Kristian Winfield: After Bam's 83, the Wizards may be NBA's new scoring lab -- with Knicks up soon
Published in Basketball
NEW YORK — Circle March 22 on your calendars, Knicks fans.
Because if Bam Adebayo can score 83 points against the Washington Wizards, there’s no telling what Jalen Brunson and Karl-Anthony Towns might do to the most miserable defense the NBA has seen in years — possibly ever in the modern era.
Yes, the Wizards are that bad.
So bad they allowed Adebayo — a player averaging just 18.9 points per game entering Tuesday — to eclipse Kobe Bryant’s famous 81-point performance, the second-highest scoring game in NBA history behind Wilt Chamberlain’s 100.
“I couldn’t believe it when I was first hearing it in real time. He had 30 in the first quarter and got 70. Congratulations to Bam,” said Kevin Durant, whose own career-high of 55 suddenly feels modest in comparison.
“I know how much work he puts in. I looked at the stat sheet. Forty shots. Forty free throws. Twenty threes. That takes a lot of stamina man. It takes a lot of energy to go out there and put those shots up but also make them, set a record and surpass Kobe as the second-highest scoring player in the history of the game. I mean, damn. Congrats to him. Huge, huge accomplishment. It’s something we’re gonna be talking about forever.”
There were no cameras when Chamberlain scored 100 points in 1962, and Bryant’s 81 always felt like a number reserved for the league’s most prolific scorers — Durant, Luka Doncic, Shai Gilgeous-Alexander, maybe even one of the Knicks’ own on the right night.
But the Wizards — those 16-48 Wizards — had something else in mind.
And now every player averaging 19 points a night probably believes they can have a career game against a defense that, clearly, will crack under pressure this season.
Of course, there is an elephant in the room.
Adebayo shot 43 free throws and made 36 of them. The Heat never trailed, led by as many as 28 points, and entered the fourth quarter up 113-97. Adebayo played 42 minutes while no other Miami starter logged more than 30.
Head coach Erik Spoelstra and the Heat were complicit in what some critics might call unethical record-breaking: Miami could have comfortably finished the game with Adebayo on the bench.

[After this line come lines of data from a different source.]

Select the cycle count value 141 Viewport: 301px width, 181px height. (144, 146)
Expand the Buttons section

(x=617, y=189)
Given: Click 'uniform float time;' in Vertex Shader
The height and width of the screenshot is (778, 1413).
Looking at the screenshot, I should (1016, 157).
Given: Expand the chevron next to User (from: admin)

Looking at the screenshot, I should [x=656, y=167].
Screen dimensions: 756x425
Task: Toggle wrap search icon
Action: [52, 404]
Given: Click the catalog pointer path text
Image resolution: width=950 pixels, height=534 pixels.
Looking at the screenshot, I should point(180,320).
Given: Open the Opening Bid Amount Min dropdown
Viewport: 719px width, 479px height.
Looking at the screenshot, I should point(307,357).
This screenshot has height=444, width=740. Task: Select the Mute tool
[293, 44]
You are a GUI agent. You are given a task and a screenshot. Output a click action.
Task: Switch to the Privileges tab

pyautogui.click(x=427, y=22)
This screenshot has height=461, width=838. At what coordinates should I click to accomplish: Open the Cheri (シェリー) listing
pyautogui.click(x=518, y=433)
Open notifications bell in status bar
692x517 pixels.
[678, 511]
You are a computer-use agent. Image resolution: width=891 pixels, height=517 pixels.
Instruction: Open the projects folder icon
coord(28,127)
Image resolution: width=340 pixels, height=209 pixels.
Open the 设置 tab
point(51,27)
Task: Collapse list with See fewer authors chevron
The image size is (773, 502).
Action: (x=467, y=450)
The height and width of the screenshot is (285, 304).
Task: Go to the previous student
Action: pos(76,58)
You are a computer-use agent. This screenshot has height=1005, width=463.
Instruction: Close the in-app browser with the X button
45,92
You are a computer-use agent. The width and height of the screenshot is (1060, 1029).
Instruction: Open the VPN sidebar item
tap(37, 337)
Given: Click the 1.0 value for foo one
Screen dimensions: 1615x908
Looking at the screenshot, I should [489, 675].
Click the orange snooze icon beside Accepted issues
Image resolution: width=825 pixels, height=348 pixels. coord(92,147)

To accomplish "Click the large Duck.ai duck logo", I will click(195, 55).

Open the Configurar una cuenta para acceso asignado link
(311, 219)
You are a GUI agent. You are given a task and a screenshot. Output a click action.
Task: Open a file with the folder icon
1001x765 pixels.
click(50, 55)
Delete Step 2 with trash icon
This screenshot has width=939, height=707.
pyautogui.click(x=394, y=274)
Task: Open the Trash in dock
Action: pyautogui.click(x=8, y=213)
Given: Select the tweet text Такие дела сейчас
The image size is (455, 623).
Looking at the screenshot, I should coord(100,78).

Instead, history was in reach.
“The first thing you think is ‘how?’ Not because of him but because of the way he plays,” said Houston Rockets head coach Ime Udoka, who played eight games for the Knicks during the 2005-06 season when Bryant scored 81.
“And I saw Bam only made six three, but 40 free throws or something like that? That tells the story right there.
“And the Washington Wizards.”
When Bryant scored 81 against the Toronto Raptors on Jan. 22, 2006, the Los Angeles Lakers trailed by 16 at halftime. Bryant erupted for 55 points in the second half to carry the Lakers to a 122-104 victory.
He shot fewer than half as many free throws as Adebayo (20), and he did it against a Raptors defense that, while hardly elite, was nowhere near as porous as Washington’s current unit. Toronto finished that season 27-55.
History, however, has a short memory.
Two-time MVP Giannis Antetokounmpo said it best: people rarely remember how a record was set.
Only that it happened.
“[Forty-three] free throws? It doesn’t matter how you get it. All that matters is that you got it,” Antetokounmpo said when alerted to Adebayo’s record late Tuesday night. “In 10, 20, 30 years from now, nobody’s gonna remember how many free throws he shot. I don’t think I remember how many shots Kobe shot, or how many free throws or how many threes. All you remember is 81.
“Wilt, [you remember] 100 [points]. You don’t remember [how]. So at the end of the day, [Bam] got 83 points, and did they win? [Yes] Good. Great way to help your team win a game.”
Antetokounmpo delivered those comments just one game before his Milwaukee Bucks were set to face Adebayo’s Heat.
The Knicks, meanwhile, are 11 days away from their next meeting with Washington — a Wizards team they’ve already beaten by 31 and 17 points this season.
New York swept the Wizards 4-0 last year.
On Dec. 28, 2024, Brunson — whose career high is 61 points against the San Antonio Spurs — dropped 55 in a win in Washington. Towns has six 40-point games in a Knicks uniform, though only one of them has come this season.
Earlier this year, seven Knicks scored in double figures against Washington. None scored more than 23.
Given what Adebayo just did, that approach may feel overly polite. Because right now, the Wizards are doing something no team wants to be remembered for:
They’re turning every opposing star into a scoring opportunist — and every game into a record chase.